___ Article ___

III. Massachusetts v. EPA
Massachusetts was the high point in climate change standing. In that case, the state was held to have standing to challenge the Environmental Protection Agency’s (EPA) failure to regulate greenhouse gas emissions from motor vehicles under the Clean Air Act (CAA). Justice John Paul Stevens ruled on behalf of a 5-4 majority of the Court that the state plaintiff in the case satisfied all three elements of the Article III standing test.
Regarding causation, the second element of the Lujan test, EPA did not dispute the existence of a causal connection between greenhouse gas emissions and global warming, but instead argued that its decision not to regulate greenhouse gas emissions “contributes so insignificantly to petitioners’ injuries that the Agency cannot be haled into federal court to answer for them.” The Court responded that even small steps—“incremental steps”—of improvement are legally justifiable.”
Regarding redressability, the third element of the standing test, the Court found that regulating motor-vehicle emissions would have an appreciable impact on global warming. The Court noted that the U.S. transportation sector emitted 1.7 billion metric tons of carbon dioxide into the atmosphere in 1999, accounting for more than 6 percent of worldwide carbon dioxide emissions. “Judged by any standard, U.S. motor-vehicle emissions make a meaningful contribution to greenhouse gas concentrations,” opined the Court, and thus satisfied the redressability element.
Notwithstanding Massachusetts, the clear trend in recent climate change litigation has been to deny standing, typically based on causation and redressability inadequacies. Washington Environmental Council v. Bellon is representative of these recent cases.

___ Task inputs ___

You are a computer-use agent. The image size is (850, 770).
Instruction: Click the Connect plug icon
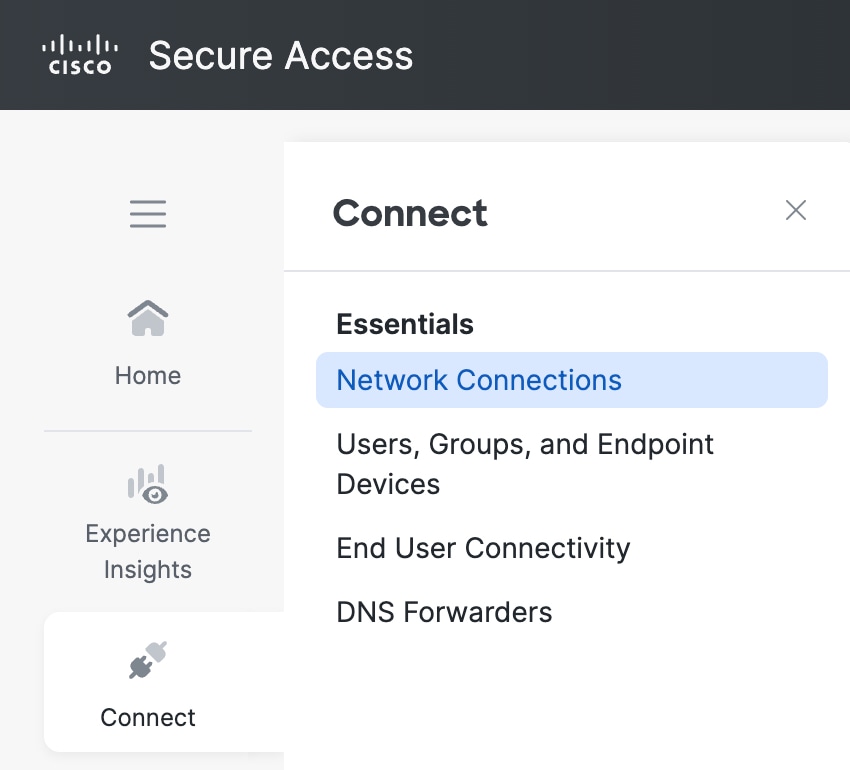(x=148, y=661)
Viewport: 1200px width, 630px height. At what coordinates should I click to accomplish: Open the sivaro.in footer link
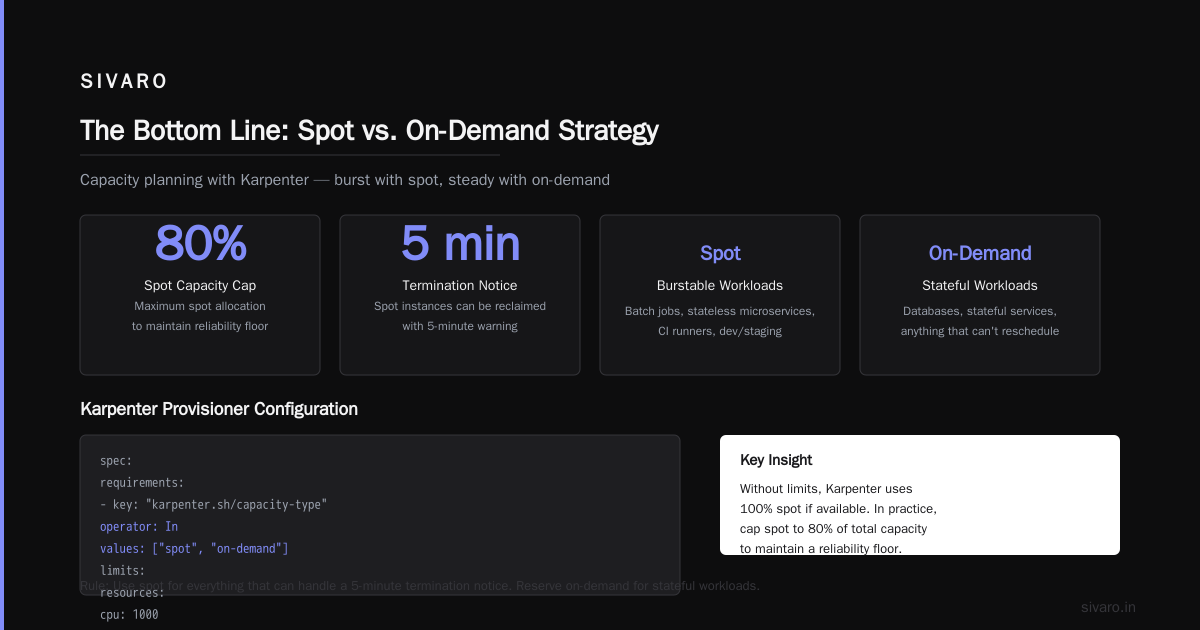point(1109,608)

___

* Problem set
• A. Write out the whole passage on Massachusetts v. EPA word for word.
• B. From the rows, copy out the lines that begin at the one containing "Viewport: 1200px width, 630px" and stop at the end of the rows. Give them verbatim and leave out the pictures.

* Solutions per task
• A.
III. Massachusetts v. EPA
Massachusetts was the high point in climate change standing. In that case, the state was held to have standing to challenge the Environmental Protection Agency’s (EPA) failure to regulate greenhouse gas emissions from motor vehicles under the Clean Air Act (CAA). Justice John Paul Stevens ruled on behalf of a 5-4 majority of the Court that the state plaintiff in the case satisfied all three elements of the Article III standing test.
Regarding causation, the second element of the Lujan test, EPA did not dispute the existence of a causal connection between greenhouse gas emissions and global warming, but instead argued that its decision not to regulate greenhouse gas emissions “contributes so insignificantly to petitioners’ injuries that the Agency cannot be haled into federal court to answer for them.” The Court responded that even small steps—“incremental steps”—of improvement are legally justifiable.”
Regarding redressability, the third element of the standing test, the Court found that regulating motor-vehicle emissions would have an appreciable impact on global warming. The Court noted that the U.S. transportation sector emitted 1.7 billion metric tons of carbon dioxide into the atmosphere in 1999, accounting for more than 6 percent of worldwide carbon dioxide emissions. “Judged by any standard, U.S. motor-vehicle emissions make a meaningful contribution to greenhouse gas concentrations,” opined the Court, and thus satisfied the redressability element.
Notwithstanding Massachusetts, the clear trend in recent climate change litigation has been to deny standing, typically based on causation and redressability inadequacies. Washington Environmental Council v. Bellon is representative of these recent cases.

• B.
Viewport: 1200px width, 630px height. At what coordinates should I click to accomplish: Open the sivaro.in footer link
point(1109,608)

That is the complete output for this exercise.